Thursday, August 21, 2014

By Farrokh Langdana, Director, Executive MBA Program & Professor of
Finance and Economics

Faculty Blog:

Death and taxes

Japan does it again

Once again, a tax hike pushes Japan back into recession, just when the country was trying to recover. The three to eight percent (and soon to be 10 percent) tax hike took a heavy toll on household spending, contracting the world's third largest economy by 6.8 percent from April to June. Private consumption (C) dropped by five percent, and C makes up 60 percent of Japan's economy dealing a severe blow.

Japan is in good company. With the United States combined federal-state statutory tax rate of 39.1 percent, we have the highest corporate income tax rates in the developed world.  The OECD rate (our competition) is about 25 percent. This has compelled many U.S. companies to relocate their headquarters to lower tax countries.
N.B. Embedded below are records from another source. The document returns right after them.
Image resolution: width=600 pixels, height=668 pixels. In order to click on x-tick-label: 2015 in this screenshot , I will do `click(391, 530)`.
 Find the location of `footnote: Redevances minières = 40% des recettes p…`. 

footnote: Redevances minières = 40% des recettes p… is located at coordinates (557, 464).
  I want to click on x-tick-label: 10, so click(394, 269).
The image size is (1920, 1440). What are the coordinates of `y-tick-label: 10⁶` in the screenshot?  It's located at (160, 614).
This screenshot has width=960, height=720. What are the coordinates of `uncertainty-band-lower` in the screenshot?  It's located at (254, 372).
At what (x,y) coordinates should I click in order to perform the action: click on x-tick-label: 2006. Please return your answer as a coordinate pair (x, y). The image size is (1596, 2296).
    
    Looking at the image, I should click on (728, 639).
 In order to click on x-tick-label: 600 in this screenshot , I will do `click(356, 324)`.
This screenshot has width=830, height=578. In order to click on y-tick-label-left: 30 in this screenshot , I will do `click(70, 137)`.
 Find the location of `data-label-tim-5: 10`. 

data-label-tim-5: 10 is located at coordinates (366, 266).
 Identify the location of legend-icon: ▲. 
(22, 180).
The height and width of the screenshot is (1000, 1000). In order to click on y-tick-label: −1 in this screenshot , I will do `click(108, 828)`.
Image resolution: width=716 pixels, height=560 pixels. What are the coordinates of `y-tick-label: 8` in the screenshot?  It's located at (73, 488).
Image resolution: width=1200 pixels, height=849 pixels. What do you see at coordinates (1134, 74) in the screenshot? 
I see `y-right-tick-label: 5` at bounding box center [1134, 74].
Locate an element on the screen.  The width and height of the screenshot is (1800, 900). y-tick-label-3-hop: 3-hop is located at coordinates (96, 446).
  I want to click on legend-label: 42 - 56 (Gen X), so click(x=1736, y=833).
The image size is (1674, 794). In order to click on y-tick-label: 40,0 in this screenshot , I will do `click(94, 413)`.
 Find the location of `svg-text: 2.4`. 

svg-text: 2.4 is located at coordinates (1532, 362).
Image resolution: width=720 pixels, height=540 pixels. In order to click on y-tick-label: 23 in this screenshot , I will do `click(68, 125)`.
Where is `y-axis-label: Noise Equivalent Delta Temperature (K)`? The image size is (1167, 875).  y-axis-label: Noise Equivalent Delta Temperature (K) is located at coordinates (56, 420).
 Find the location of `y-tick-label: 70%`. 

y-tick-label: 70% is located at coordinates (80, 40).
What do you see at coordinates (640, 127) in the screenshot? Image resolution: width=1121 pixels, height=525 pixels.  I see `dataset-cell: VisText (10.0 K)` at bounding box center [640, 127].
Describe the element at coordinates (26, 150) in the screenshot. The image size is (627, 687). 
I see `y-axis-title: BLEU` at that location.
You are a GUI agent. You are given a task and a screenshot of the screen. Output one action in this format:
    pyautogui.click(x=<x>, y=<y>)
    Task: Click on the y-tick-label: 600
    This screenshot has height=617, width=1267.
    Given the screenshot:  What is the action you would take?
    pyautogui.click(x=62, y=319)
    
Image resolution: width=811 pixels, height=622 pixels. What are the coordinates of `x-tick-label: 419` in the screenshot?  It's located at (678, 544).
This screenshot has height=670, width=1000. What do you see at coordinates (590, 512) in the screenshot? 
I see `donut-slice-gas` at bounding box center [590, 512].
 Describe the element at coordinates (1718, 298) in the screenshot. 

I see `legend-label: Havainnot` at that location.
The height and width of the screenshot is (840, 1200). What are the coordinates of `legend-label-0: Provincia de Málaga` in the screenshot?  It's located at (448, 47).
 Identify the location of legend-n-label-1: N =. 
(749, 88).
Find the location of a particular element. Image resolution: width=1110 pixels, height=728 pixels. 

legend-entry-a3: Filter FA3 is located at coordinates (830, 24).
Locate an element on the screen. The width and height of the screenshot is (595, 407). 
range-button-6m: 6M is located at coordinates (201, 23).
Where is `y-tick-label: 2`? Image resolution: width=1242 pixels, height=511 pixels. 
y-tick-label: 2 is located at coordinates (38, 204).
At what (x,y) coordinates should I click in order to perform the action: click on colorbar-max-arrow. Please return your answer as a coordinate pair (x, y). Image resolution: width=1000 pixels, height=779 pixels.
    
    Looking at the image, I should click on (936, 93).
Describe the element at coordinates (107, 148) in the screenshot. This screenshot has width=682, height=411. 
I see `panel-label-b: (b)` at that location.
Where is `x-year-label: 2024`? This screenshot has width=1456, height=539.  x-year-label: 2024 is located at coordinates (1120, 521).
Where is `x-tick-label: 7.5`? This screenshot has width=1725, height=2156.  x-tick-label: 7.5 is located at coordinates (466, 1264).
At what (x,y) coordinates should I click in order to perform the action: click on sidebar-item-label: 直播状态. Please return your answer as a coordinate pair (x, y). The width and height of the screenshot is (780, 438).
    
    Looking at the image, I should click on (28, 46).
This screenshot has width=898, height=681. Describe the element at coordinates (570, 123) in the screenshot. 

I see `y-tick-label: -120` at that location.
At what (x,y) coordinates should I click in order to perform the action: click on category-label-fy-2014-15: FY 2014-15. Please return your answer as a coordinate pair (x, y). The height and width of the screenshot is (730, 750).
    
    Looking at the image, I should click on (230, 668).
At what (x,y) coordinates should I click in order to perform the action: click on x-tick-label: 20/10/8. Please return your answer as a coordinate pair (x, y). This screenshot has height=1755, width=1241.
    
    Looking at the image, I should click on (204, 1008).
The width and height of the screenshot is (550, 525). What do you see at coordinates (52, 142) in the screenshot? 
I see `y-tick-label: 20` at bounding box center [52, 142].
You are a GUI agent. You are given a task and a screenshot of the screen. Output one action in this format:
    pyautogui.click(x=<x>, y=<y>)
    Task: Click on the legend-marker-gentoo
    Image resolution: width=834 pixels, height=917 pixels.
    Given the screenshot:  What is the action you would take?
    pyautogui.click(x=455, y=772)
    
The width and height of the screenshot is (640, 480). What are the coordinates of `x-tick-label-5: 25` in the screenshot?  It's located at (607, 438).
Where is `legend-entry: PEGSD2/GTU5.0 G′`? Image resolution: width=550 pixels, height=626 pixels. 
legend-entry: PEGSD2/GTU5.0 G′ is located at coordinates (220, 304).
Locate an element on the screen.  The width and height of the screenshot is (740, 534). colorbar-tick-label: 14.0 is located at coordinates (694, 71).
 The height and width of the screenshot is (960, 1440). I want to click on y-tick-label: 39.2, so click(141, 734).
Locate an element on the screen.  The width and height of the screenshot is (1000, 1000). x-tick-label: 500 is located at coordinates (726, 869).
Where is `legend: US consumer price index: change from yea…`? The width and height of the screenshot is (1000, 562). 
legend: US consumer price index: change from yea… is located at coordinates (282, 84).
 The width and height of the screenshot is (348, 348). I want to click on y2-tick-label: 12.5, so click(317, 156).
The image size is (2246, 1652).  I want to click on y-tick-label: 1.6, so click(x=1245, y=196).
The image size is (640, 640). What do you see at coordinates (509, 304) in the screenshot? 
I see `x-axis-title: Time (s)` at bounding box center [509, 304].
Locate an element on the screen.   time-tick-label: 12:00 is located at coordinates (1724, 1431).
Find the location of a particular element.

Below is a very low-intensity tax "primer” to help understand the folly of our policy.  

T is tax revenues in $ or Yen or any currency of your choice.   

T = tY, where t is the tax rate as a percentage, and Y is national income

So if the tax rate t is 40% and national income is $1,000, then T, tax revenues, will be $400.

More revenue please

Now if a government decides that it needs more tax revenues, a la Japan or Obama, it raises the tax rate to say 50%. They expect to get T = ty = (50%)($1000) = $500, higher tax revenues.

But very often, this doesn't happen. As soon as the higher tax rates are enacted, or even announced, the economy contracts, and Y may fall to $750. Consequently, instead of obtaining $500, the government now gets just (50%)($750) = $375! The mistake, made over and over again by policymakers, is that Y is NOT fixed, but endogenous. It shrinks. They are trying to get a larger slice of a smaller pie. 

The classic example was during the Great Depression when policy makers raised income taxes to shrink the budget deficit, with the highest bracket going from 25% to 63%. Tax revenues plunged and the budget deficit actually increased instead of shrinking!

Way better to lower taxes (t) which would increase ecomomic activity and the national income (Y) leading to more tax revenue (T), the goal in the first place.

So how will this end?  In the past, as a student of History, I have observed how a Great Leader has always stepped up when the USA has had her back to the wall - Washington, Lincoln, FDR, Truman, JFK, Reagan. This time, the entire planet has its back to the wall and cries out for leadership. We wait for a champion. The silence is deafening.